--- TRECHO DA PÁGINA ---
Menino de 4 anos morre após passar mal em escola municipal de SP

Secretaria Municipal de Educação lamenta o ocorrido e afirma que o menino foi prontamente atendido

Gheisa Lessa, O Estado de S.Paulo

11 Setembro 2012 | 14h09

SÃO PAULO - Um menino de quatro anos morreu na madrugada da última segunda-feira, 10, após passar mal na última quarta-feira, 5, em uma Escola Municipal de Educação Infantil (Emei), em Brasilândia, na zona norte de São Paulo. Em depoimento, a mãe do menino diz que a criança apresentava um ferimento na nuca, causado por queda.

A mãe de Renato Brito Teixeira, matriculado no 2º turno da EMEI Caio Graco da Silva Prado, recebeu uma ligação da escola informando que a criança teria sofrido uma convulsão e engasgado com um pedaço de pão. O mal estar aconteceu no horário do lanche dos estudantes da unidade. A Emei onde Renato estudava está localizada no número 74 da Rua Pedro Pomar no Jardim Tereza.
--- LINHAS REGISTRADAS ---
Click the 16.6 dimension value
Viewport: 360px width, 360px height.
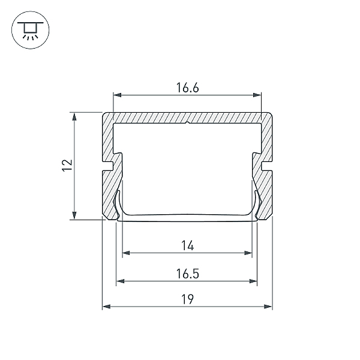point(187,88)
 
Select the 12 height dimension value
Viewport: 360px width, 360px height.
point(67,165)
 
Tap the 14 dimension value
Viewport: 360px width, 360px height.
point(187,245)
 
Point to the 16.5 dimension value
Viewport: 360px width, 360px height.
point(187,274)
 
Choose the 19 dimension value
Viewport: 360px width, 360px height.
point(187,299)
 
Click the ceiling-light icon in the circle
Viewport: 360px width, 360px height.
point(31,30)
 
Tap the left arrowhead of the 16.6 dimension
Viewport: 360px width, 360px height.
point(118,95)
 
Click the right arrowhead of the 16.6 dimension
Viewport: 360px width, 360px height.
point(257,95)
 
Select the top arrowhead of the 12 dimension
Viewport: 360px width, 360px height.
point(74,116)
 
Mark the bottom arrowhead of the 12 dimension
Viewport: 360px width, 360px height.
point(74,215)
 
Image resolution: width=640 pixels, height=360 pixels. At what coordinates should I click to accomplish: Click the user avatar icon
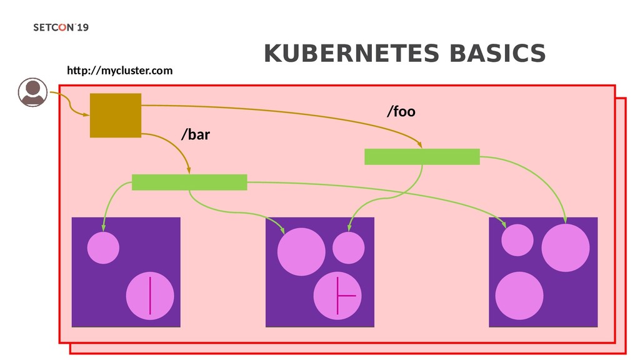point(31,92)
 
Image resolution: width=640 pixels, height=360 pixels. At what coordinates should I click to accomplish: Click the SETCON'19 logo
point(61,29)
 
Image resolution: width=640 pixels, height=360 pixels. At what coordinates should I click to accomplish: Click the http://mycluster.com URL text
point(120,71)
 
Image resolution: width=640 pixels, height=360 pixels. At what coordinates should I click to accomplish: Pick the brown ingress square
point(116,115)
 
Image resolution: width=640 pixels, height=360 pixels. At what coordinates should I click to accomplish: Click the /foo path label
point(401,112)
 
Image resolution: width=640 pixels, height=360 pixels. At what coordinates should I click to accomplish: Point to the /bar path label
point(196,134)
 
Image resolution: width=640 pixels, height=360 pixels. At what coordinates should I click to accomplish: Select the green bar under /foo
point(422,156)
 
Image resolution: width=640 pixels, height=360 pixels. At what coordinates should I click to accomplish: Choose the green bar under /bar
point(189,182)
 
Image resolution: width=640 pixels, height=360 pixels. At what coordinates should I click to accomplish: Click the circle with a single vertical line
point(150,296)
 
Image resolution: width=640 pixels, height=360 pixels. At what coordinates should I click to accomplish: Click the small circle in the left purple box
point(103,248)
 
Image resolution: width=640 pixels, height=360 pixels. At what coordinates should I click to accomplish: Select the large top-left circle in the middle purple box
point(301,252)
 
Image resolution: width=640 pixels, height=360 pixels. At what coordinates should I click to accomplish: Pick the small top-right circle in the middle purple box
point(348,248)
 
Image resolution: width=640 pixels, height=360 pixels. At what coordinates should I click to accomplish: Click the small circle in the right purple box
point(518,240)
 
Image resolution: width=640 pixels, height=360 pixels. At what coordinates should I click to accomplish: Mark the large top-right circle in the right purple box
point(566,248)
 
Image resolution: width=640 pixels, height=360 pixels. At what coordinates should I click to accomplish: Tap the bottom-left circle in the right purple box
point(519,296)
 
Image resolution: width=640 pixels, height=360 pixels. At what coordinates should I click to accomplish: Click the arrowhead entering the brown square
point(86,114)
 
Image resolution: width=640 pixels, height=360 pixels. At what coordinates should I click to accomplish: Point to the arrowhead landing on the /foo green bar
point(421,146)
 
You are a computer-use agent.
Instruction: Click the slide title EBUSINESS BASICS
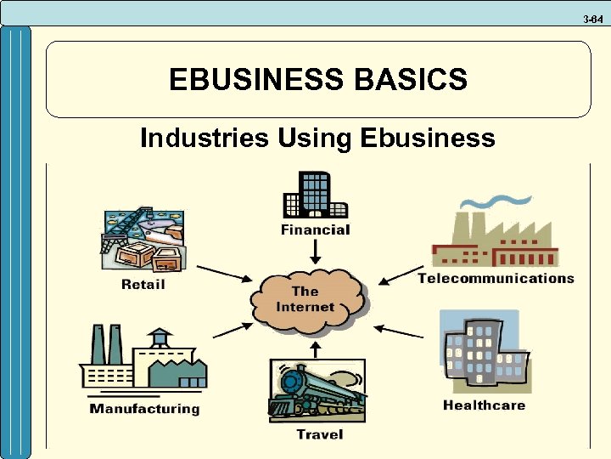(317, 79)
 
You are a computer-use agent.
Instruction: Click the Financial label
(315, 230)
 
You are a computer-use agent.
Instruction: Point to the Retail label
(143, 284)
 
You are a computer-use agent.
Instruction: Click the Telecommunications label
(496, 278)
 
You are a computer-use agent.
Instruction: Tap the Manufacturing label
(145, 409)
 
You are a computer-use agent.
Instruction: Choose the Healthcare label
(484, 405)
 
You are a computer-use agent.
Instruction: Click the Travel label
(319, 434)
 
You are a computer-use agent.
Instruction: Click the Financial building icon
(315, 196)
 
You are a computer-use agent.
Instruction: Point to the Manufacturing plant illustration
(143, 361)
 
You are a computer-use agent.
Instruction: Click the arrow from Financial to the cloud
(315, 251)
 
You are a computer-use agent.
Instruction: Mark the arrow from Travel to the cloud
(316, 348)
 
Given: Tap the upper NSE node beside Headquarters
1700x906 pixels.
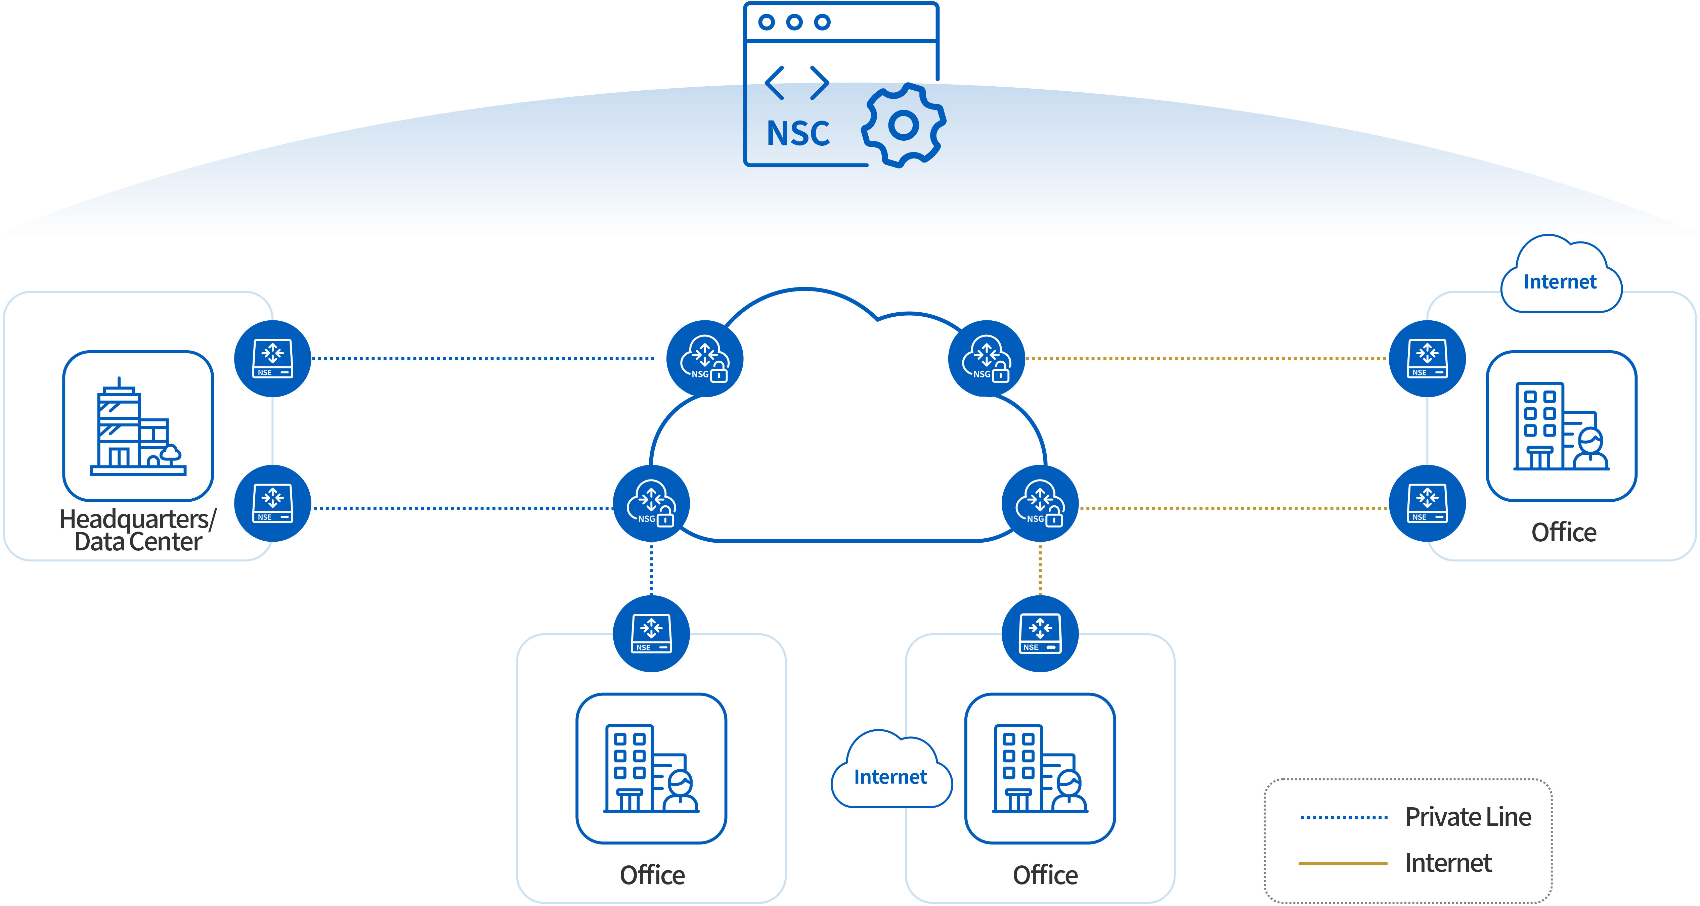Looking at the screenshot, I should click(x=272, y=358).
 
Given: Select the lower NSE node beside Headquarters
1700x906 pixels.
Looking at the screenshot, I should click(x=272, y=503).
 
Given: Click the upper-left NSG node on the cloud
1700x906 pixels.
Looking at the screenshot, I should click(x=705, y=358).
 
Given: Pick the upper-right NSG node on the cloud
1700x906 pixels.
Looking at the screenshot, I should click(x=987, y=358).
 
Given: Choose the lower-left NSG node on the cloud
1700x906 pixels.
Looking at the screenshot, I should click(x=651, y=503).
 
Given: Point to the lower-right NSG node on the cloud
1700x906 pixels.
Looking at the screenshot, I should click(x=1040, y=503).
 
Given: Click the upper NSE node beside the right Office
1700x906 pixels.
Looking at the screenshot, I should click(x=1428, y=358).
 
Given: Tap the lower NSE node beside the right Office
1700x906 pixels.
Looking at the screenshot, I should click(x=1428, y=503).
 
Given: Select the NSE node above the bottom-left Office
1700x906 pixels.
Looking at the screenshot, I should click(x=651, y=633).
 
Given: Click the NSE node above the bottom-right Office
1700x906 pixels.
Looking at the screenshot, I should click(x=1040, y=633).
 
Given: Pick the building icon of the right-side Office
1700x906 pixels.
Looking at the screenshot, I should click(x=1561, y=425).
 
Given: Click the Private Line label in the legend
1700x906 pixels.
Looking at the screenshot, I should click(x=1468, y=817).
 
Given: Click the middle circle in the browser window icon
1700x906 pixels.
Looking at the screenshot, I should click(x=794, y=22).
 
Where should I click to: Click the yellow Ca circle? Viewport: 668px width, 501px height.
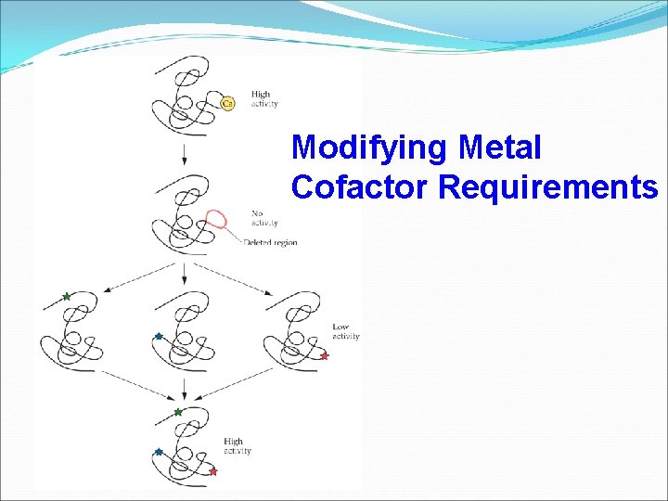228,103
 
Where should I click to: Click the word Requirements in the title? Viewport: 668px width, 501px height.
547,186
---
▶ AÇÃO NECESSÁRIA 1: Segundo a notícia sobre a morte do menino em escola municipal de São Paulo, em que endereço está localizada a Emei onde Renato estudava?
▶ AÇÃO NECESSÁRIA 2: Edite o trecho da notícia sobre a morte do menino de "SÃO PAULO - Um menino" a "causado por queda.", substituindo "queda" por "tombo".
▶ AÇÃO NECESSÁRIA 3: Retome a notícia sobre a morte do menino na Emei de Brasilândia, prosseguindo após o último parágrafo apresentado.

▶ RESPOSTA FINAL 1: No número 74 da Rua Pedro Pomar, no Jardim Tereza.

▶ RESPOSTA FINAL 2:
SÃO PAULO - Um menino de quatro anos morreu na madrugada da última segunda-feira, 10, após passar mal na última quarta-feira, 5, em uma Escola Municipal de Educação Infantil (Emei), em Brasilândia, na zona norte de São Paulo. Em depoimento, a mãe do menino diz que a criança apresentava um ferimento na nuca, causado por tombo.

▶ RESPOSTA FINAL 3:
O aluno foi socorrido primeiramente ao Hospital Municipal de Vila Nova Cachoeirinha, no bairro do Limão, na zona norte de São Paulo, onde recebeu os primeiros atendimentos, e precisou ser transferido ao Hospital Mandaqui, também zona norte. Renato ficou internato na Unidade de Tratamento Intensivo (UTI) do Mandaqui, desde a noite de quarta-feira, até que foi constatada sua morte, às 2h45 de segunda-feira, 10.

O comunicado de óbito foi registrado no 20º Distrito Policial (Água Fria) pela delegada Luciana Figueira Cristiano e as investigações sobre as circunstâncias da morte do aluno são investigadas no 72º DP, de Vila Penteado, pelo delegado Luiz Fernando PC Martins. O estadão.com.br entrou em contato com a delegacia, mas  o delegado responsável pelo caso não foi encontrado.

Em nota, a Secretaria Municipal de Educação lamenta o ocorrido e afirma que o menino foi prontamente atendido por uma das Assistentes Técnicas de Educação (ATEs), que possui habilitação em primeiros socorros, enquanto a direção da escola acionava o resgate.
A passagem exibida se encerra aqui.